Tougher question - what remains to be done? What are your priorities from an overall diversity perspective for the next couple of years and beyond?
We’re moving forward with training and education, it’s an ongoing, ever-evolving process. Our Internship program is brand new but we’re really hungry to incorporate more people who bring new ideas. We’re growing rapidly and we can't just grow and grow without thoughtfully bringing in new people, new ideas and new skill sets, sensitivities, and experiences. We need to bring in new ways of thinking. It helps us connect with companies who are more diverse. It helps us innovate. Diversity makes us stronger.
Tell us about your own journey. Who / what helped you believe in yourself to rise into this role and how do you pay it forward?
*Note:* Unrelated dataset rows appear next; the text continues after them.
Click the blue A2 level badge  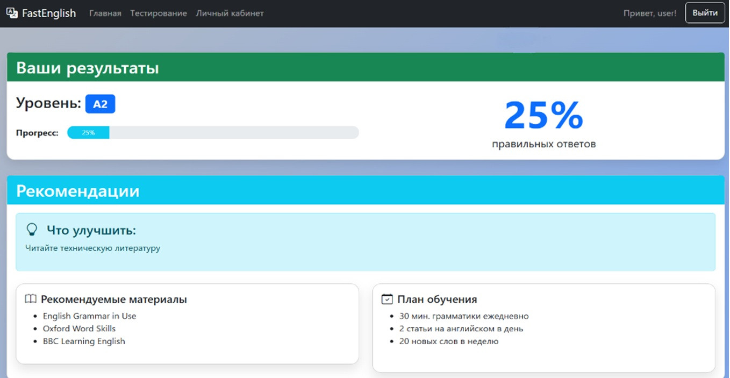click(101, 104)
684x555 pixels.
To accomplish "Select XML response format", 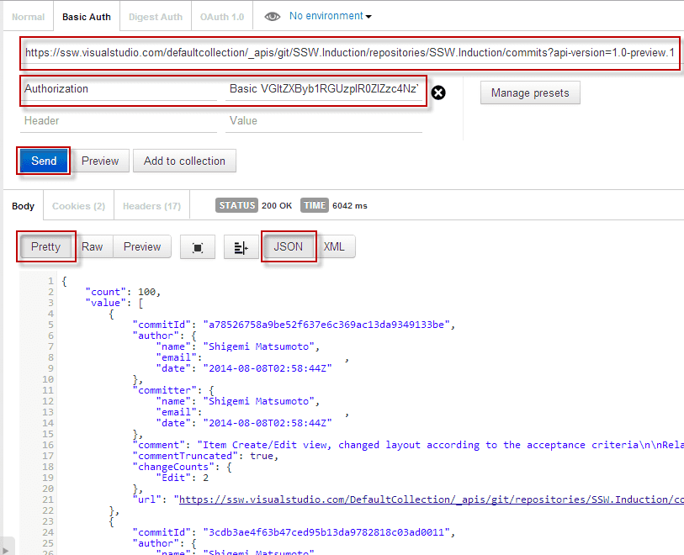I will click(334, 246).
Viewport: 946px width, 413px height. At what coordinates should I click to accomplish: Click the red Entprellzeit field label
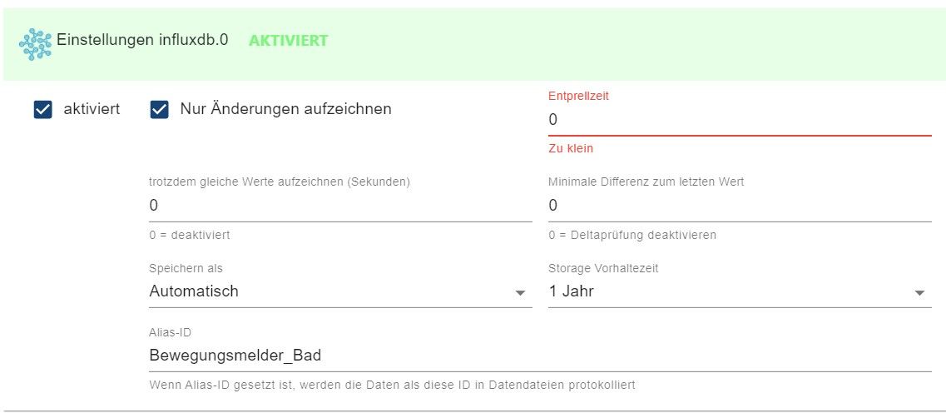(578, 96)
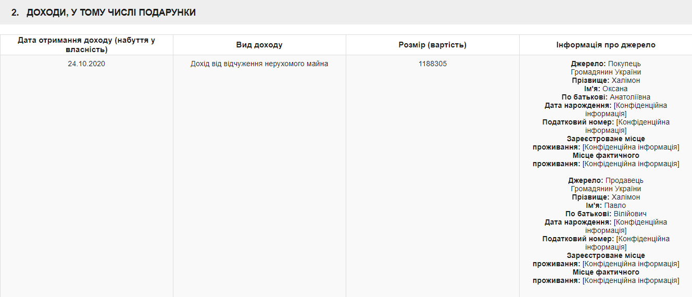This screenshot has width=692, height=297.
Task: Click the 'Розмір (вартість)' column header
Action: (x=432, y=45)
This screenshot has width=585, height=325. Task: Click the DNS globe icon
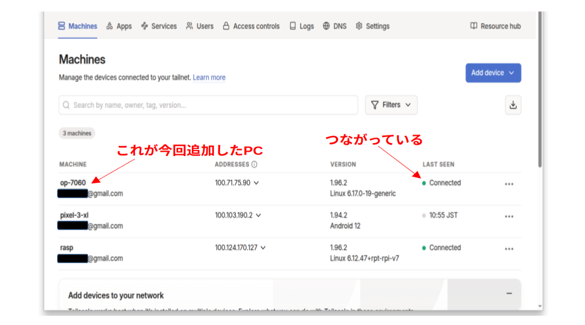click(x=326, y=26)
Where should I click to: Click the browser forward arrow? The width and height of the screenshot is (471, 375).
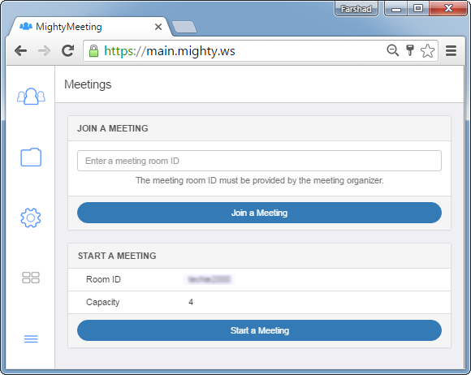pyautogui.click(x=45, y=51)

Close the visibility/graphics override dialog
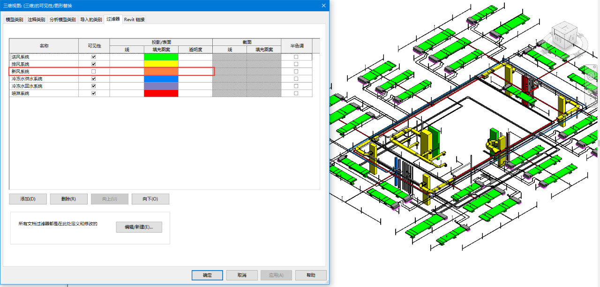click(x=323, y=5)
I've been very fortunate that I've stumbled across this company that has a CEO and a leadership team that is so trusting of one another and so integrated in how we approach the market. I feel empowered to try new things, and that comes directly from our CEO. He values others’ opinions. He’ll debate them, but he values them. He really encourages me to rise into this role. He's very accessible, as are the other leaders he's brought into this company. They're inclusive, respectful, and dedicated. They’re all a reflection of his values. No one has all the answers, but we’re a team. We always make an effort to work together. Having this cultural fit is so important with your peers in rising into a role and feeling like you can take risks.
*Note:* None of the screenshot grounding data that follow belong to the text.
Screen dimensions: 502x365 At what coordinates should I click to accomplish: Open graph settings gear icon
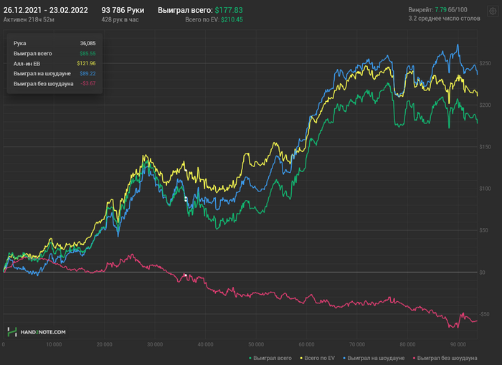pos(492,11)
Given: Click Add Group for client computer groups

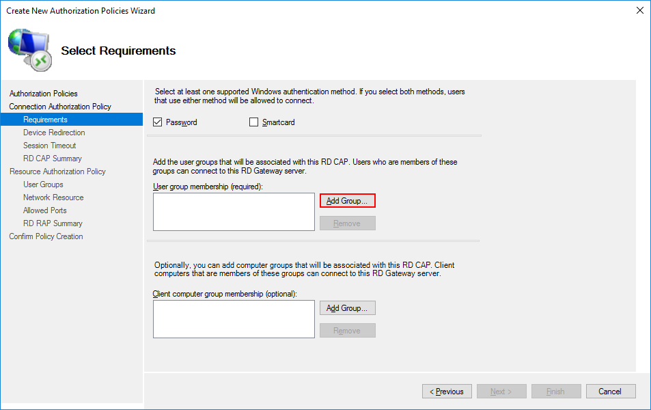Looking at the screenshot, I should tap(347, 308).

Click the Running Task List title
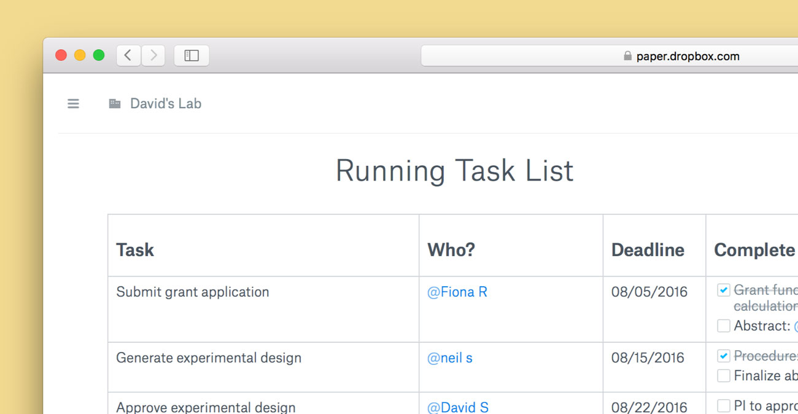pos(454,171)
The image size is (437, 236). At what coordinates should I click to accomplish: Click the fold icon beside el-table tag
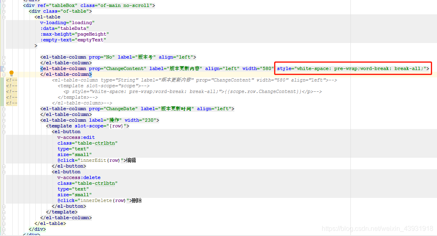coord(3,17)
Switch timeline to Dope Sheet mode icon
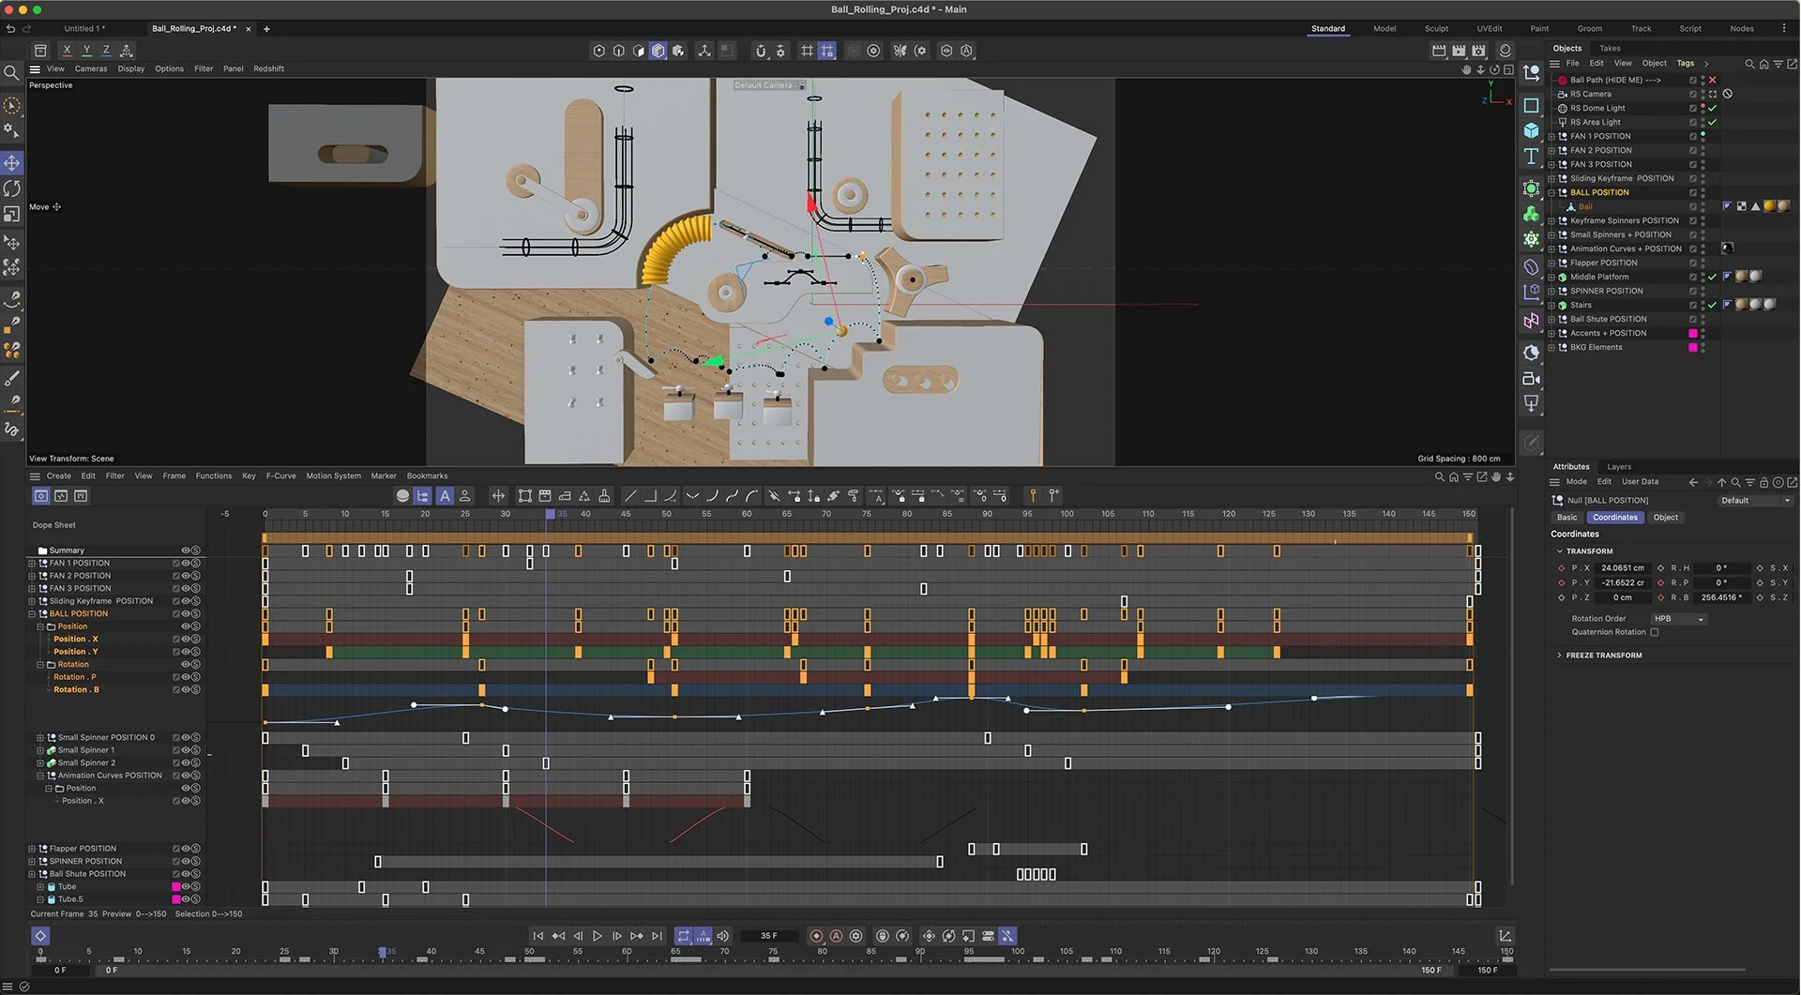Viewport: 1801px width, 995px height. (41, 496)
When it comes to paying it forward, I started an initiative with some colleagues before COVID to create a women in tech group at Orion. We have a lot of hard working, quiet women at Orion. We want to give them the opportunity to come together, share, and come out of their shells a bit. This project is how I intend to help and pay it forward. I also have quite a few women on my team. I make an effort to give them opportunities to handle hard projects. I remain a resource to them throughout these projects, but I want to extend that same faith to them that has been extended to me to trust them enough to let go and allow them to handle big projects.
You are a unique person for us to interview because you also worked with us as a candidate through this process. How was your experience applying through Meytier? Was this job search different from others you've been through?
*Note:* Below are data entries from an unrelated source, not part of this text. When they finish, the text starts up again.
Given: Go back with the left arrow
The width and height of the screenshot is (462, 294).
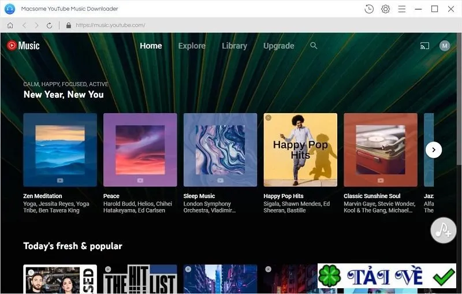Looking at the screenshot, I should pos(24,25).
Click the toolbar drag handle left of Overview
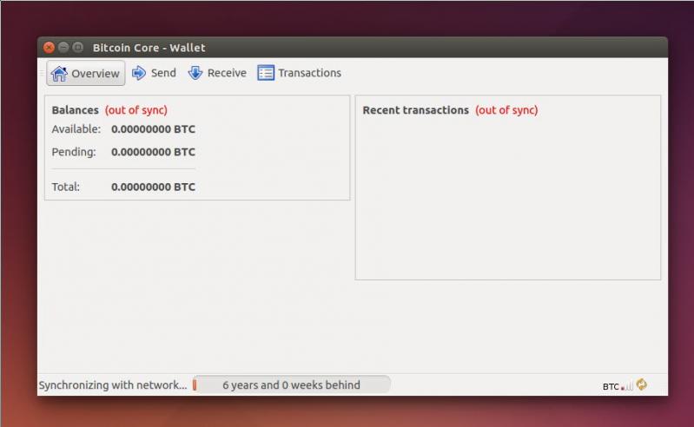The width and height of the screenshot is (694, 427). (42, 74)
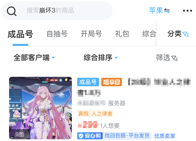Click the 安心购 shield badge
Viewport: 196px width, 141px height.
tap(90, 136)

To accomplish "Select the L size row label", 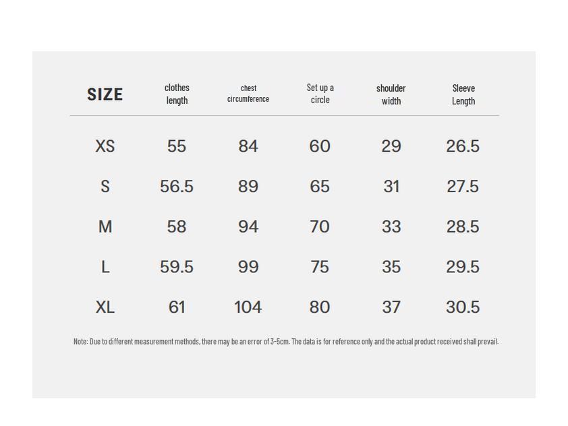I will click(x=105, y=267).
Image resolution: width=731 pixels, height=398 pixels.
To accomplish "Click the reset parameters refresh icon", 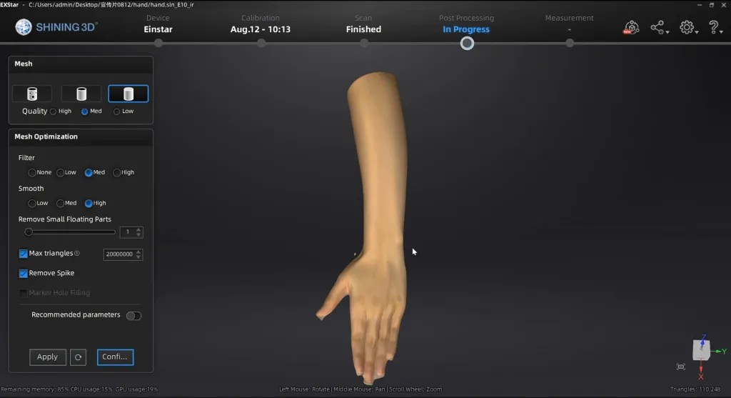I will [78, 357].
I do have a couple of things to say about this, because it was a great experience for me. Meytier found me and from the very beginning, they engaged me in the vision of Orion. I was hooked from that moment. Meytier was very careful to make sure that this was a fit for me and a fit for Orion. What I found a little different from other interview experiences was that from the beginning there was a level of respect for the career I'd had already, they’d reviewed my profile and everything that I'd done. They understood what I brought to the table. It built a level of mutual respect. That level of respect is something I haven't seen in a lot of other places through the interview process. In many other instances, I've gone through the interview process of great companies for great opportunities and the interview process left me feeling a little icky. Like they were trying to catch me in a lie or didn't believe me. With Meytier, there was a presumption of trust and respect. I really appreciated that. The transparency from the beginning made me realize early on that there was a strong fit at Orion.